Como en casa en ningún sitio – Four Christmases (2008)

Brad y Kate son una pareja de San Francisco que ven cómo sus planes iniciales de pasar el día de Navidad en un lugar exótico y alejado de su ciudad y de sus propias familias se convierten en algo muy diferente. Obligados y sin escapatoria, se ven envueltos en una Navidad de lo más familiar. Pero no será una única celebración familiar, sino cuatro en el mismo día. Cuatro celebraciones que pondrán en peligro la relación de Brad y Kate.

Ya llegó la navidad, y con ella, esa extraña plaga de films ambientados en estas singulares fechas. No se hagan los sorprendidos, leñe.

Es que estas fiestas, como todo el mundo sabe, tienen su guasa: el agobio de comprar todo lo que sabemos que nadie necesita antes de que lo compren los demás, la presión social por fingir que llevamos meses esperando tanta dicha y amor, el mobbing familiar y la extorsión sentimental para que seas feliz a todas horas… por no hablar de problemas más meridionales, como tu cinturón redefiniendo nuevas maneras de infringir dolor tras rebañar ese pure con patatas que no te apetecía por quinta vez, o ver como tu tia abuela saca los trapos sucios de tu infancia mientras le dá al anisete del mono… ¿Y los villancicos? ¡Diox, la ONU debería firmar una resolución en contra de los villancicos!… Si, amigos, ¿quién en su sano juicio no ha pensado en huir de todo esto, ni que solo sea por una vez?

Pues bien, tal violación de los derechos humanos ha inspirado a los artífices de este film a hilvanar una serie de gags centrados en el tedioso volver a casa navideño que, obviamente, molesta tanto a nuestros protagonistas como al 50% de la población del mundo occidental. Si para Kafka “el infierno son los demás”, para nuestra pareja protagonista lo son sus cuatro padres, todos ellos divorciados y a cada cual más rarito.
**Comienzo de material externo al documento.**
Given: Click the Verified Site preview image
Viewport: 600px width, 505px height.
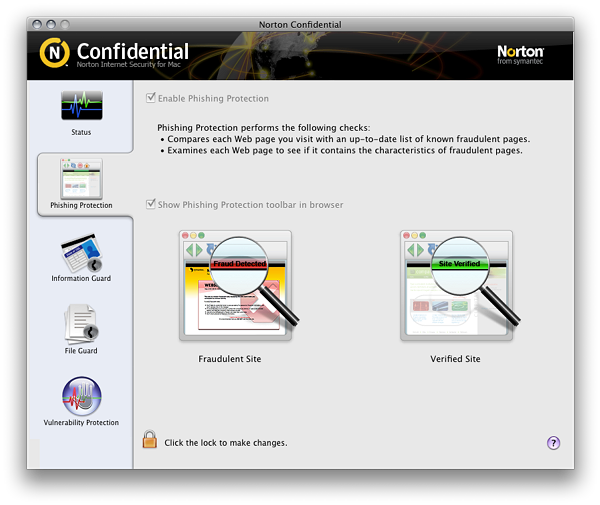Looking at the screenshot, I should click(x=456, y=285).
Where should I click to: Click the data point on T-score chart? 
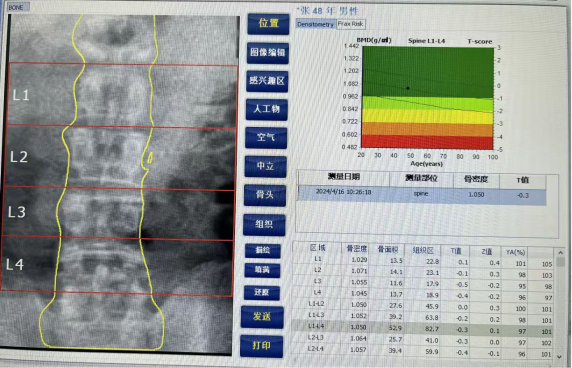pos(408,88)
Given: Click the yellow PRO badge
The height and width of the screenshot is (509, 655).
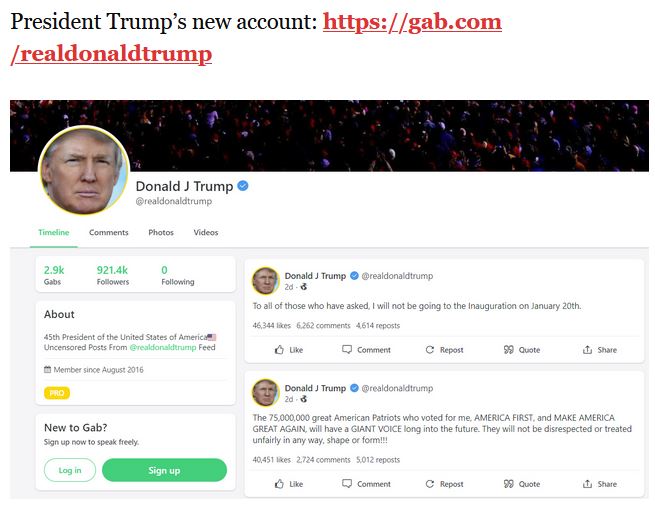Looking at the screenshot, I should pyautogui.click(x=57, y=393).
Lo más resañable de este film es la química en las secuencias entre Vince Vaughn y Reese Witherspoon, una pareja versada en la comedia que, curiosamente, no habían compartido plano hasta la fecha. Si bien ninguno de ellos tiene en sus manos un material como para ofrecer una interpretación maestra, se les nota cómodos dándose la réplica, y la verdad es que la pantalla se beneficia de la suma de su talento. Escenas como el flirteo inicial o la representación del pesebre viviente ponen al descubierto a actores más sosos. Vince y Reese, sencillamente, lo bordan.

Secundando a los protagonistas tenemos un cartel más variopinto de lo que ya suele ser normal en estos casos, en el que podemos encontrar desde a Jon Favreau (el director de Iron Man) y el cantante de country Tim McGraw interpretando a los garrulos hermanos de Vince Vaughn, hasta las veteranas presencias de Robert Duvall (El padrino), Sissy Spacek (6 veces nominada al Oscar), Mary Steenburgen, Jon Voight…
Hacía tiempo que no veía un escote robar tan bien los planos como el de Kristin Chenoweth …

Lástima que los pocos golpes de genuino humor del guión se echen a perder en un esquema descendiente en el que la risa y el choteo más vulgar -¡eh! qué a mi ya me vale, ¿eh?- dan paso a un film mucho más conservador y timorato en sus intenciones. Se agradece el intento de desmitificar las fiestas, pero, la verdad, para reirnos con mala leche y encima no sentir remordimiento alguno ya tenemos pequeñas joyas como Bad Santa (2003). Lo mejor para la crisis de pareja que asola a nuestros protagonistas al final del film hubiese sido partir peras, y tirar cada uno por su lado. Pero claro, eso hubiese sido demasiado parecido a la vida real, y las comedias escapistas de estos impersonales cineastas norteamericanos nunca tiran por esos cerros. Poco que recriminar, realmente, ya que el humor ramplón de nuestro cine no es que esté muy por encima que digamos – sino más bien lo contrario.

Amigos distribuidores: por favor, aunque en más de una ocasión he reconocido su errático talento al mejorar los títulos originales cuando los traducen a nuestro idioma -labor en la que me veo predicando en el desierto muchas veces-, me temo que en esta ocasión no podré ponerles en la lista de niños buenos. ¿”Como en casa en ningún sitio”? Jesús… ¿es que tenían prisa por cogerse estos dias de fiesta?

¿Y el fondo blanco para el cartel de una película? Veneno. Malo. Créanme.

Lo mejor: No desentona con estas fiestas.
Lo peor: Nula capacidad de sorprender.